Your assignment: Output, exactly and with no pictures, the line that contains "Task: Click the large glass bottle in photo" and every line that comes after it in the data below, the last one included.

Stored items
┏━━

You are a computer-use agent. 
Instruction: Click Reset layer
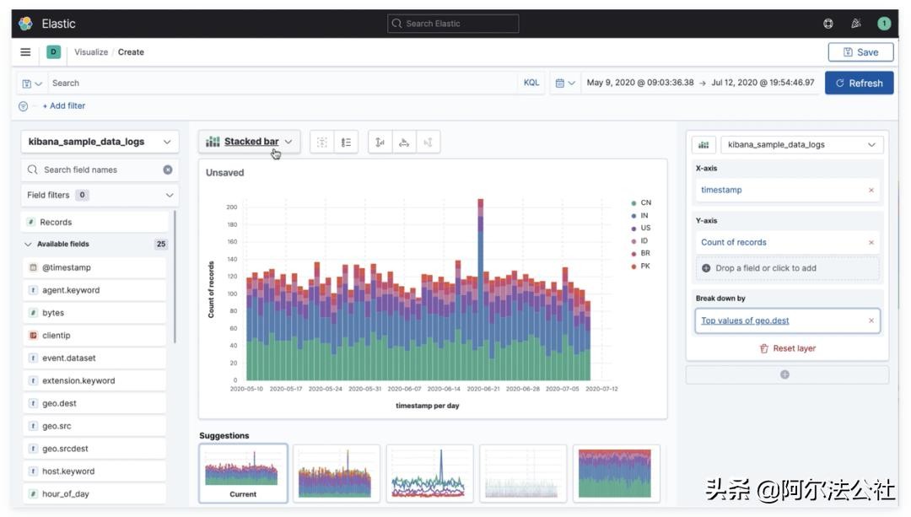point(787,348)
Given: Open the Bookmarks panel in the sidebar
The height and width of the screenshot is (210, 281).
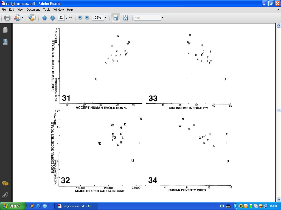Looking at the screenshot, I should pos(5,42).
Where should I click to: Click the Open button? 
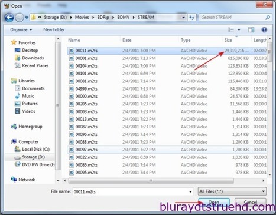coord(214,202)
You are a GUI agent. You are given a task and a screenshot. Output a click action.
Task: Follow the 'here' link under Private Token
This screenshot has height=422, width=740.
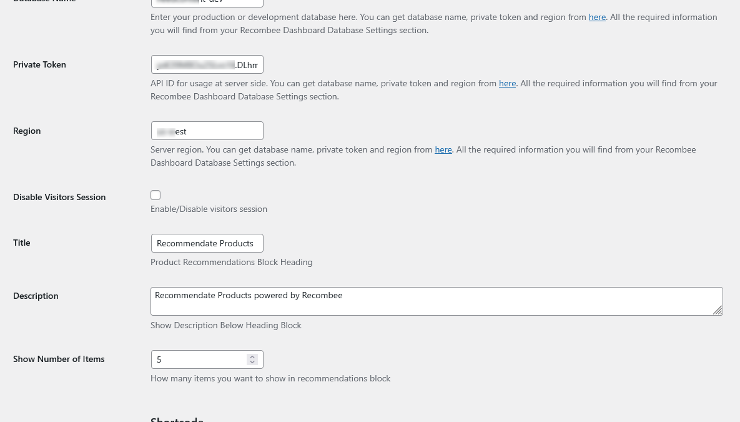click(x=507, y=83)
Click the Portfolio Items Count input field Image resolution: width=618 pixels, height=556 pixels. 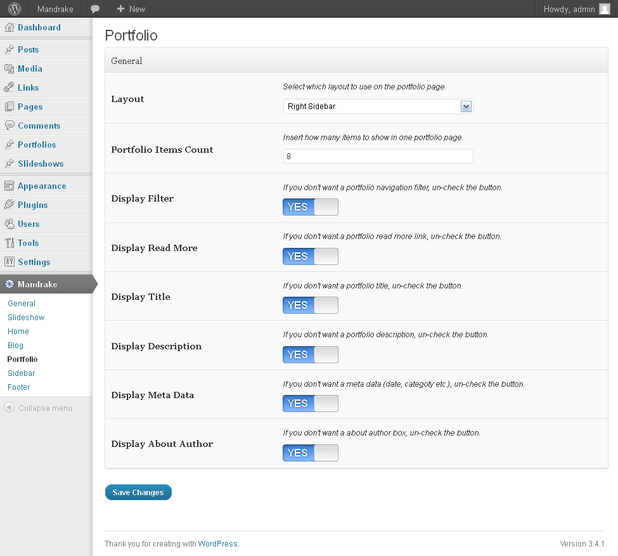[x=378, y=156]
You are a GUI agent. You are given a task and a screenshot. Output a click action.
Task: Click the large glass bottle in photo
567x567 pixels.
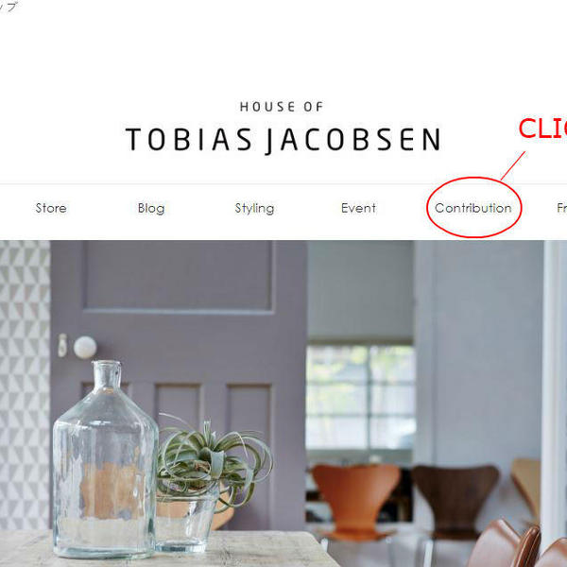[x=105, y=459]
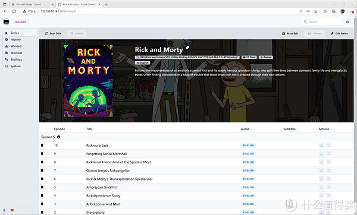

┗━━

Reply to the task:
Task: Click the large glass bottle in photo
567x567 pixels.
[x=105, y=459]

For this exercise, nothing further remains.